**Work to be completed:** Go to the line below containing "Click blue curve directly above 10^-1 label" and print exactly from there through the line containing "Given: Click the 制造国 label in the table", both included. Print nothing else.

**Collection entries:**

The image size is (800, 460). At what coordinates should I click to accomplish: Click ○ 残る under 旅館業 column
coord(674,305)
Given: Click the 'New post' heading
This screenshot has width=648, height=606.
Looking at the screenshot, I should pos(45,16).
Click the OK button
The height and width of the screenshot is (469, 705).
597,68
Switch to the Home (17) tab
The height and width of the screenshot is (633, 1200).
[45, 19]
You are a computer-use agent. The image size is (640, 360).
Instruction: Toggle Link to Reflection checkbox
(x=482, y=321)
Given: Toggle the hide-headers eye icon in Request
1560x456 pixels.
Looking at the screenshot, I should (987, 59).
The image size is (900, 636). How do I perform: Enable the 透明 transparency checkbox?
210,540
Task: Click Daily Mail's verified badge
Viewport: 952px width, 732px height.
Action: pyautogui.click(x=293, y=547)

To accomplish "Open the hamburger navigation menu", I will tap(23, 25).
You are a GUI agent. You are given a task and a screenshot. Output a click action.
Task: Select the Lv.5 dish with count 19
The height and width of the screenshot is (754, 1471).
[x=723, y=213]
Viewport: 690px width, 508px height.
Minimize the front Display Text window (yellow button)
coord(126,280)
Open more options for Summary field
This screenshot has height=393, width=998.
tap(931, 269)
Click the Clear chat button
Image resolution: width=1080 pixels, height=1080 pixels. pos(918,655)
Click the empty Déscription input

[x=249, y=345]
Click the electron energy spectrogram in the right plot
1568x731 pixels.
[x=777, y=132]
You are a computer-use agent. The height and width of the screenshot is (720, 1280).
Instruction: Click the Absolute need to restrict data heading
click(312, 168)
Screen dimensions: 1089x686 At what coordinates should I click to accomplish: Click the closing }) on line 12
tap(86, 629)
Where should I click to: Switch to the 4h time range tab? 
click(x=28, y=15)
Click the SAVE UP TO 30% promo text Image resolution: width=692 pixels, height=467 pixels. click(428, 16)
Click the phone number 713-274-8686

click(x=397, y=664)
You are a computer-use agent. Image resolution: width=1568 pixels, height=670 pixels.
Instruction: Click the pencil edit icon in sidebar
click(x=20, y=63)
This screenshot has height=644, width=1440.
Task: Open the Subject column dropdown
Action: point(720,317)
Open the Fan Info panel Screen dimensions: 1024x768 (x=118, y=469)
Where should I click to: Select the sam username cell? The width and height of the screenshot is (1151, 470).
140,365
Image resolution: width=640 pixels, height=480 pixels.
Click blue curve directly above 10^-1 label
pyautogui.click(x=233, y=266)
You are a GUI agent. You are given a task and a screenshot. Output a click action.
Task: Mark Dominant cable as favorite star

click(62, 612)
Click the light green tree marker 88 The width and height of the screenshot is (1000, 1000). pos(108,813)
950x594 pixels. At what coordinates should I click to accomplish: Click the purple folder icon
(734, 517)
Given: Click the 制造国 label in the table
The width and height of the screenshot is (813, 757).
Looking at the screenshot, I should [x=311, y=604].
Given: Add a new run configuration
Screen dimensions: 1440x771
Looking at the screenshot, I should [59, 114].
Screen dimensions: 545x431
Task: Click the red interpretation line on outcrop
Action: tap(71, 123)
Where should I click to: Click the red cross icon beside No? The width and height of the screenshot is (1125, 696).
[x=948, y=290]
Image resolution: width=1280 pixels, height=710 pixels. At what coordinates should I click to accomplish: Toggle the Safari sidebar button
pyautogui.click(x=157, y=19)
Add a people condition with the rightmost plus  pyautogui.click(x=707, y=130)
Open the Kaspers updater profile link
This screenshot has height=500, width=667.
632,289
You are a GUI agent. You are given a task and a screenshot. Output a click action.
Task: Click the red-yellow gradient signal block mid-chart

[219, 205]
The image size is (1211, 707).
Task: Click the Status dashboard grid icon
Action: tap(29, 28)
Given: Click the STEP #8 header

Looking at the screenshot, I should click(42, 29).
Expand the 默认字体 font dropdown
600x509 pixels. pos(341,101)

**Final answer:**
Click blue curve directly above 10^-1 label
pyautogui.click(x=233, y=266)
You are a GUI agent. You are given a task and a screenshot. Output a click action.
Task: Mark Dominant cable as favorite star

click(62, 612)
Click the light green tree marker 88 The width and height of the screenshot is (1000, 1000). pos(108,813)
950x594 pixels. At what coordinates should I click to accomplish: Click the purple folder icon
(734, 517)
Given: Click the 制造国 label in the table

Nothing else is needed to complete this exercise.